*What is required*. From the entries below, transcribe exactly the lines between the line holding "This screenshot has height=706, width=1254." and the line holding "Open the Privacy Policy link", inclusive; skip all other lines.

*Extracted material*.
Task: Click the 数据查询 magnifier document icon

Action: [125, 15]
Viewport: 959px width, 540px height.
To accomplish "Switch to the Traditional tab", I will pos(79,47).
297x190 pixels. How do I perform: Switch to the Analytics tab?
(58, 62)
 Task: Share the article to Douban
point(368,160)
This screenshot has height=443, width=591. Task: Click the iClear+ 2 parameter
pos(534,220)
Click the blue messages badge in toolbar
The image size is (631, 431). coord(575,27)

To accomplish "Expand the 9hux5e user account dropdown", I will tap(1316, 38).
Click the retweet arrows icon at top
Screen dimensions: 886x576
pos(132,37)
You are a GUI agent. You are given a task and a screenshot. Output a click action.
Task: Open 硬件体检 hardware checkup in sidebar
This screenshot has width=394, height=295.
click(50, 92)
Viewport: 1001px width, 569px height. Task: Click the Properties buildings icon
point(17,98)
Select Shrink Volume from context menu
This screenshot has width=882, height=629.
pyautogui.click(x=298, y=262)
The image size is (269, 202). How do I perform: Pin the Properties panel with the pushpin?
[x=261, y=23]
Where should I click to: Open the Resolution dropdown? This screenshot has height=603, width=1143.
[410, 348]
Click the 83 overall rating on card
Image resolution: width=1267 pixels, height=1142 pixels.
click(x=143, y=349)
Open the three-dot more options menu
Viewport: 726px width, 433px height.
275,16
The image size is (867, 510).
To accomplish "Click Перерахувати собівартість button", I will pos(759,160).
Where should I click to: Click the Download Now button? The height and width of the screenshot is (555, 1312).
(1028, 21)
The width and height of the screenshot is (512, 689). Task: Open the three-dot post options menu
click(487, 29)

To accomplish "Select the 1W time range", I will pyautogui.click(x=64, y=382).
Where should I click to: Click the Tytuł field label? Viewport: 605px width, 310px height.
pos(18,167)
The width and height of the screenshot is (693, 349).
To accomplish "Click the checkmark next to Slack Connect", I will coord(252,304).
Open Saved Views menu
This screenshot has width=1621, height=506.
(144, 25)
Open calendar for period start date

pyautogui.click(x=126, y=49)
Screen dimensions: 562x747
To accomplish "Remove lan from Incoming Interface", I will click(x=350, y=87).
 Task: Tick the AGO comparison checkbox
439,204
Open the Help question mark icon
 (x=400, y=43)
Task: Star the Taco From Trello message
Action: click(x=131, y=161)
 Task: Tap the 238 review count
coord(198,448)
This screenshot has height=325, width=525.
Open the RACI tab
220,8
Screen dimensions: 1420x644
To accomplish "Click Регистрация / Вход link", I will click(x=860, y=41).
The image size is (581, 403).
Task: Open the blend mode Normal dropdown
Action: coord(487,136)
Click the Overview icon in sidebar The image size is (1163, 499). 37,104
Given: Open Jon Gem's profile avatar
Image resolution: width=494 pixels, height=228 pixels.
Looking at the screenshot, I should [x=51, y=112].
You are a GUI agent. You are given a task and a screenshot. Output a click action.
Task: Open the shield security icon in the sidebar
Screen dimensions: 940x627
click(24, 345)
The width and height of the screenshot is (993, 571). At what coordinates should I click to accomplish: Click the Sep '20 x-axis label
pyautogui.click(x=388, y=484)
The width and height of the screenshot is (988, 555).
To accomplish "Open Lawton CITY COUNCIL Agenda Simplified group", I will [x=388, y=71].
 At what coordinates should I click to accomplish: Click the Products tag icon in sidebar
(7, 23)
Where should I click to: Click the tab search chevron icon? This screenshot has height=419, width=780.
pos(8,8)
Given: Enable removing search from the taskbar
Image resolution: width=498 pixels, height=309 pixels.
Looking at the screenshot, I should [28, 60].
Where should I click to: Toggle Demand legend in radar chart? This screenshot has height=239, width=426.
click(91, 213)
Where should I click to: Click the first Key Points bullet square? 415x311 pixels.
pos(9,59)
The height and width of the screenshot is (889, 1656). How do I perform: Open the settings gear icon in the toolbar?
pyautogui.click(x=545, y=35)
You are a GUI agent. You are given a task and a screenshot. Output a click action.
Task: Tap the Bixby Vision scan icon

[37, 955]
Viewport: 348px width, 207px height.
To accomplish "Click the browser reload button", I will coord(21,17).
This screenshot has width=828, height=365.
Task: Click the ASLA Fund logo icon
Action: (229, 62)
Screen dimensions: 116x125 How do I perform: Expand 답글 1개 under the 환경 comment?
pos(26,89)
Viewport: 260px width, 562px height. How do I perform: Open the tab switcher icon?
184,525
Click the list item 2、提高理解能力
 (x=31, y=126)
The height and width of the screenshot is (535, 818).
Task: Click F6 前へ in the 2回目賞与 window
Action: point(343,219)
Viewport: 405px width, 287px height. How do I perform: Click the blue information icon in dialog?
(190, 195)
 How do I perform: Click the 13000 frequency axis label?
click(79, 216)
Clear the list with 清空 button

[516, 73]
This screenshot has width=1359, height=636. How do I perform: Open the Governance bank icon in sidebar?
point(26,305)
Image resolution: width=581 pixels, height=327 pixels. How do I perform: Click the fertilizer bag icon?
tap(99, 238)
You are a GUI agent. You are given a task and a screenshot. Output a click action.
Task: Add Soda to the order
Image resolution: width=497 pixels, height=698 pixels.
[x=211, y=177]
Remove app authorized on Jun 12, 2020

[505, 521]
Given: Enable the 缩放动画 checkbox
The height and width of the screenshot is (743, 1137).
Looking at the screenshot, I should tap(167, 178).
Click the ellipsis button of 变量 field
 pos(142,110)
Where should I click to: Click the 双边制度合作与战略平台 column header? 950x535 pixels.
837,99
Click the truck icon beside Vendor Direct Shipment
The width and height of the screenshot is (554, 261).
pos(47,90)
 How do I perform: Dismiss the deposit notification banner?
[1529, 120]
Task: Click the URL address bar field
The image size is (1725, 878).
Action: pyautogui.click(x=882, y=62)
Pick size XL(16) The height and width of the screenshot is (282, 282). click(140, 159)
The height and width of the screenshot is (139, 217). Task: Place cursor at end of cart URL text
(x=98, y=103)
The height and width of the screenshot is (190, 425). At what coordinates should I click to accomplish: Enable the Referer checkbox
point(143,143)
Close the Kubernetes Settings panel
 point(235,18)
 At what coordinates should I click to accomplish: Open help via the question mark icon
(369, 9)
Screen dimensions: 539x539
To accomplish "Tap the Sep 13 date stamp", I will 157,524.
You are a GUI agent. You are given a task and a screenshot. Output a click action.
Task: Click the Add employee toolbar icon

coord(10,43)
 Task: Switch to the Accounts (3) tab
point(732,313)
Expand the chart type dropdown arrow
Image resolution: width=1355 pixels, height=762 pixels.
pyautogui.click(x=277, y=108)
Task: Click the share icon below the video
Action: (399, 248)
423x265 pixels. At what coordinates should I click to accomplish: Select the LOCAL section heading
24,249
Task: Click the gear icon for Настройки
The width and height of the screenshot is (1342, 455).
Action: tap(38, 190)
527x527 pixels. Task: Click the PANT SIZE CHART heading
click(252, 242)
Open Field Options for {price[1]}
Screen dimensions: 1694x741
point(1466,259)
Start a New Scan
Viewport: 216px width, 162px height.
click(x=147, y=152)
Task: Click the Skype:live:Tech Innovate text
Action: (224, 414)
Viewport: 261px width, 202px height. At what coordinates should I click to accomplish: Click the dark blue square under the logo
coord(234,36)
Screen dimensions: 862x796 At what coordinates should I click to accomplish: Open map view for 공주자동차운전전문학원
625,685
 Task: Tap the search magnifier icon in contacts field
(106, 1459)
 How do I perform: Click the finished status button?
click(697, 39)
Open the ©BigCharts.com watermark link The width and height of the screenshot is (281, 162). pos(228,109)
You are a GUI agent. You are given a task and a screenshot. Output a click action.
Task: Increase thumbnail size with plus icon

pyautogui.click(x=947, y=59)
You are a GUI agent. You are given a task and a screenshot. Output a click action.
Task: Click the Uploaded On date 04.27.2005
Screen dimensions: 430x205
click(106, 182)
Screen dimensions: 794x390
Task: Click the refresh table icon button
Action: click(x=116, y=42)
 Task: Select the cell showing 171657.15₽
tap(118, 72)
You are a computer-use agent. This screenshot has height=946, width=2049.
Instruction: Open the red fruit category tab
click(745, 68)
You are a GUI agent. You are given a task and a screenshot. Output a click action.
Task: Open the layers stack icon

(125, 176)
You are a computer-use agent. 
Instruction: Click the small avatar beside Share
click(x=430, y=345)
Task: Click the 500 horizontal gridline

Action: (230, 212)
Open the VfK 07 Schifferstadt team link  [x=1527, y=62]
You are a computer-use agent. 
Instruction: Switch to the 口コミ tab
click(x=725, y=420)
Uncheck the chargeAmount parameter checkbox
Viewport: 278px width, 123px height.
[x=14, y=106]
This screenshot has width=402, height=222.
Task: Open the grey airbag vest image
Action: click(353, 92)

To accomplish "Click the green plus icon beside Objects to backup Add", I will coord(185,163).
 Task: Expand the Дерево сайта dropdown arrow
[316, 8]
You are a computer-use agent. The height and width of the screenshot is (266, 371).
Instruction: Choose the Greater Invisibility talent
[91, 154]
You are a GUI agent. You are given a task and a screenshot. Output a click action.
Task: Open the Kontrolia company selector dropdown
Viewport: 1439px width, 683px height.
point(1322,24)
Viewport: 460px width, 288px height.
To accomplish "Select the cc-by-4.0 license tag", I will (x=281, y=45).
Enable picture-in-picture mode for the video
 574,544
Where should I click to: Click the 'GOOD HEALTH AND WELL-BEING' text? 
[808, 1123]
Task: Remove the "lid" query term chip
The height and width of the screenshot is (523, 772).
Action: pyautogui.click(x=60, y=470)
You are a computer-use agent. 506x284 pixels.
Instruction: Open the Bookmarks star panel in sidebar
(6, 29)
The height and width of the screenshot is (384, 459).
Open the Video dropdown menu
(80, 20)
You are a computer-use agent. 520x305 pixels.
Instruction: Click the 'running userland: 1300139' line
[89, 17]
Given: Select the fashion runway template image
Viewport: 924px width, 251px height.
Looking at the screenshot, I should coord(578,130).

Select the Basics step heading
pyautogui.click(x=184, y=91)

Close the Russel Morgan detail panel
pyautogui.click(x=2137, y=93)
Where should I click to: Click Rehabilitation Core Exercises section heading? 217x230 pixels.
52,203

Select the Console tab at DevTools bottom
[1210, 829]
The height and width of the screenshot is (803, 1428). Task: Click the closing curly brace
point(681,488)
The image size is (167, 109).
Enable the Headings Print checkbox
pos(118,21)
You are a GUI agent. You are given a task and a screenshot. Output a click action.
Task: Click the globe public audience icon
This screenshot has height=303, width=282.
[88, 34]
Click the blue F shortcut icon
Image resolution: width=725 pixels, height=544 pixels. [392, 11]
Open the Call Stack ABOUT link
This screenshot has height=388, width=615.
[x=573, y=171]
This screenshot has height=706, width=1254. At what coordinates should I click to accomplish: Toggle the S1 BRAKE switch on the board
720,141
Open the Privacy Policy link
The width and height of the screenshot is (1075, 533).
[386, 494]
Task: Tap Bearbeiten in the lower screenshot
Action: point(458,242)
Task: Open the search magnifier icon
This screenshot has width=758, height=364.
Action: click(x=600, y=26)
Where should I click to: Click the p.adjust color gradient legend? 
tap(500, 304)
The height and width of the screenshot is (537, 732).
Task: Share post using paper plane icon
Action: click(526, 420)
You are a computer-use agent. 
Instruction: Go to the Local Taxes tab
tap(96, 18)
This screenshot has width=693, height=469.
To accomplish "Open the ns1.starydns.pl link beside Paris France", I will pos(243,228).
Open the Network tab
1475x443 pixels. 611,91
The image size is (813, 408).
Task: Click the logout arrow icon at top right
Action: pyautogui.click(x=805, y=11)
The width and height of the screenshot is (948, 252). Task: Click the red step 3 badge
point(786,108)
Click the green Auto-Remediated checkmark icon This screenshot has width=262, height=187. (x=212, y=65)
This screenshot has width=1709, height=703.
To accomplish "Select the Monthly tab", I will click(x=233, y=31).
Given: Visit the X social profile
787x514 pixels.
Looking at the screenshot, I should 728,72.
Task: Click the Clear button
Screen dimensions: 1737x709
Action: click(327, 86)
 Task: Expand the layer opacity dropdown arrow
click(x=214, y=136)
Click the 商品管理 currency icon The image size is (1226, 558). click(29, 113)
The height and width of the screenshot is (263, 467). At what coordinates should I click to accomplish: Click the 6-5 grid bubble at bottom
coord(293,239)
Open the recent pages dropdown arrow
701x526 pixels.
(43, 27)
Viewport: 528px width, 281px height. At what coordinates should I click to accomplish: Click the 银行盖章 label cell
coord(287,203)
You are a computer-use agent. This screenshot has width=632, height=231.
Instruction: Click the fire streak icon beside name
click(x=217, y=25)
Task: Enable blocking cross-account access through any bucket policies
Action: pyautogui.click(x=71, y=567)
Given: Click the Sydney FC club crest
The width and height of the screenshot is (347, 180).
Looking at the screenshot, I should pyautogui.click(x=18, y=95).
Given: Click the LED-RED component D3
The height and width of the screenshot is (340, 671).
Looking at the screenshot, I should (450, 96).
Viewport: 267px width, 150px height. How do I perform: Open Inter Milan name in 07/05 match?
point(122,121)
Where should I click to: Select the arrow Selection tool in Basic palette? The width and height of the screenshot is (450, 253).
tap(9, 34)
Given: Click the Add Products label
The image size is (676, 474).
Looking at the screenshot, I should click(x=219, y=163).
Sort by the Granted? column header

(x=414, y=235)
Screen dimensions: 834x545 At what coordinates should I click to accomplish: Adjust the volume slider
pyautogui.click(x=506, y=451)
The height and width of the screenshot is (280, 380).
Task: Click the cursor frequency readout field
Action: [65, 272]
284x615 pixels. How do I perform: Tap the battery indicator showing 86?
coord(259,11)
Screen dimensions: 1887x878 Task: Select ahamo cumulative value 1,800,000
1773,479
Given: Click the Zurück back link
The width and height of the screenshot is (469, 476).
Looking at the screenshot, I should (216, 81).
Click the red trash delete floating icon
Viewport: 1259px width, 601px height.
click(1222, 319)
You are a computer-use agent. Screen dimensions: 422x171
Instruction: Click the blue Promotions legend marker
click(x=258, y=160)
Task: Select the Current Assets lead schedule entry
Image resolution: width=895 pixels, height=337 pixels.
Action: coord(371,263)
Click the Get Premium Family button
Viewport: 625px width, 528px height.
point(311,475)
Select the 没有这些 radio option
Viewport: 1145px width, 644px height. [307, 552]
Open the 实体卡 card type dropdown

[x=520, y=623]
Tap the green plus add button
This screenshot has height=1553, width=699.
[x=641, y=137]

*Reply to the task*.
This screenshot has height=706, width=1254. At what coordinates should I click to accomplish: Toggle the S1 BRAKE switch on the board
720,141
Open the Privacy Policy link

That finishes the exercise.